En effet, l’intersectionnalité est primordiale dans cette enquête, selon l’universitaire. Le principe vise à intégrer des gens de divers horizons, telles les personnes racisées, vivant avec un handicap ou en situation d’itinérance.

«Prenons l’exemple des personnes racisées. Elles peuvent connaître de l’homophobie dans leur communauté, mais aussi du racisme au sein de groupes LGBTQ+. Il faut souvent que ces personnes se tissent un réseau personnel, parfois sur internet», mentionne Mme Chamberland.

Ces personnes, souvent plus à risque de vivre dans l’isolement, craignent plus fréquemment dévoiler leur identité sexuelle ou de genre.

Pour Martin Blais, chercheur responsable du volet sondage en ligne, l’enquête pourrait permettre d’améliorer le sentiment d’appartenance ressenti par les membres de la communauté LGBTQ+ au travail, en famille, dans leur voisinage grâce au partage de leurs expériences.

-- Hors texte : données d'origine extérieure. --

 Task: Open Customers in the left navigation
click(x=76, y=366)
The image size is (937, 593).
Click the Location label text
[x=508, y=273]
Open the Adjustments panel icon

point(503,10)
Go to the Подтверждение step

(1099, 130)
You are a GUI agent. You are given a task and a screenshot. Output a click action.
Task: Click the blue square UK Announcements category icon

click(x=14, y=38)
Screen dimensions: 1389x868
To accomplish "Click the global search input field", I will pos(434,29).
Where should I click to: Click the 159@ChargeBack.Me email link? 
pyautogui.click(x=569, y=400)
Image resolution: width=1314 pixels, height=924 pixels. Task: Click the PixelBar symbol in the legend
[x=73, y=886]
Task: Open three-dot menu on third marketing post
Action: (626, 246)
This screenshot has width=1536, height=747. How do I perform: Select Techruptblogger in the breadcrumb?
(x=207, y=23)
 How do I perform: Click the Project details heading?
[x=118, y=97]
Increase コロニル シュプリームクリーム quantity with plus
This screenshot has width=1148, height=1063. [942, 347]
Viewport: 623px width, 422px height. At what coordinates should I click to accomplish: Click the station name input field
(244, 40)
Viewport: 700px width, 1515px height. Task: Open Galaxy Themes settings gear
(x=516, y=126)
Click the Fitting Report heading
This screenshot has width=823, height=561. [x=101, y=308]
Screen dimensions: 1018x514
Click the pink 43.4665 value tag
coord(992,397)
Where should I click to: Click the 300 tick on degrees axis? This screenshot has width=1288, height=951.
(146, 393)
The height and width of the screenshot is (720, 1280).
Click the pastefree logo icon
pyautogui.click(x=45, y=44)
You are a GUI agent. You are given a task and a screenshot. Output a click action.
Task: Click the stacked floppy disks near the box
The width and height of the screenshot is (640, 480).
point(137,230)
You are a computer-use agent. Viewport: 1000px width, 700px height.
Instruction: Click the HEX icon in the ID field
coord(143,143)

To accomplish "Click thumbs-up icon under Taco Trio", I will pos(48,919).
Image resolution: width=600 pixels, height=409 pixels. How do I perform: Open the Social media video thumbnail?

«On vise à sensibiliser les institutions pour qu’il y ait des changements, car quand il y a des directives explicites, les gens se sentent plus soutenus», indique-t-il.

M. Blais veut aborder les moments ou ces personnes ont vécu de l’exclusion, mais aussi de l’inclusion.

«C’est une chose de ne pas connaître de discrimination, mais c’en est une autre de se sentir inclus. C’est pour cela qu’on désire en apprendre plus sur les expériences positives des gens», affirme M. Blais.

Changer les politiques publiques

Selon Christian Tanguay, directeur général du Centre communautaire LGBTQ+ de Montréal, cette étude apporte des avenues intéressantes.

«Pour les décideurs publics, c’est parfois difficile de se faire une idée d’où placer des fonds. Avec une trame narrative basée sur des faits scientifiques, c’est beaucoup plus aisé de les convaincre d’investir dans les organismes [qui soutiennent les communautés LGBTQ+]», explique-t-il.

En mettant en relief des enjeux jusqu’à présent méconnus des élus, cette enquête permettrait d’aller chercher un financement dont ont désespérément besoin ces groupes.

«D’un territoire à l’autre, c’est complètement disparate. Par exemple, le Centre communautaire LGBTQ+ de Toronto a 46 employés et un important financement qui provient du niveau municipal, tandis que notre organisme à Montréal n’a que 7 employés et très peu d’argent qui vient de la Ville. On n’est pas au même niveau», soutient M. Tanguay.